At times, it has to be said, the detail gets a little overwhelming, extending to the tenders for ink to fill in the printed forms which the teams of commissioners were expected to complete for each household and for the paint to paint the house numbers (Arabic numerals for most houses but Roman numerals for Jewish households). As an overview of the sheer scale of bureaucratic effort which the Habsburg state sought to mobilize in pursuit of the objectives of Enlightenment absolutism, it does, however, make its point--this activity represented a major exercise of state power. We follow the commissioners on their circuits, though summer heat and winter snows, filling in ill-printed forms with poor-quality ink, which blurred in the rain. Complaints about inadequate pay and expenses abounded, while scribes even went on strike (with mixed results). Inevitably, issues arose that were not adequately covered in the instructions from Vienna or where more than one interpretation of these was possible. What exactly constituted a house--for instance, was one expected to number the steadings inhabited during the summer by transhumant shepherd communities? How did floating boat mills fit into the system? What constituted a community in areas of dispersed settlement? How did one handle situations where a village was fragmented amongst two or more lordships? How were journeymen living away from their home villages to be slotted into the system so as to ensure that they were neither overlooked nor counted twice? Individuals turned out to have more than one possible surname--which one should be used? Like so many bureaucratic exercises before and since, the process ran behind time and over budget. Society proved a great deal more complex, fluid, and opaque than it seemed from a desk in the Vienna Hofburg (itself building number 1 in Vienna).
Predictably resistance arose, both at the village level (through concealment of individuals and even of whole households) and from members of the social elites (priests were uncooperative in allowing access to parish baptism records, nobles invoked privileges to claim that their servants should not be enumerated or sought to mold the structure of the census to fit their land holdings). Given that no effort was made to hide the fact that the exercise was linked to military recruitment (unlike earlier occasions, when "irrelevant" data on female household members had been sought to disguise the military ends of the operation), there appears to have been less outright resistance than one might have expected. Perhaps the assurances that the new recruitment system was going to be fairer--which priests were expected to announce from their pulpits--did actually strike a chord with the population.

════

* [TO BE DONE]: In the passage on the Habsburg census, what kind of numerals were painted as house numbers on Jewish households? The lines that come next are separate material and have no connection to the passage on the Habsburg census.

* [DATA]:
════

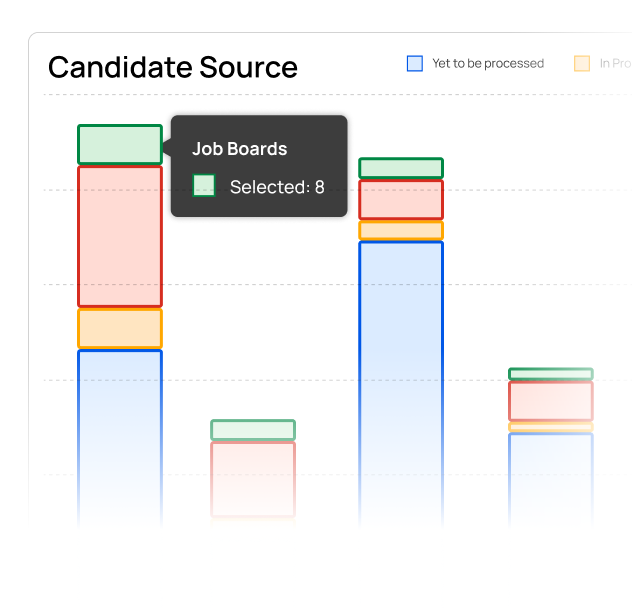Screen dimensions: 632x608
Task: Click the blue segment of the first bar
Action: pyautogui.click(x=120, y=439)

════

* [THE OUTPUT]: Roman numerals.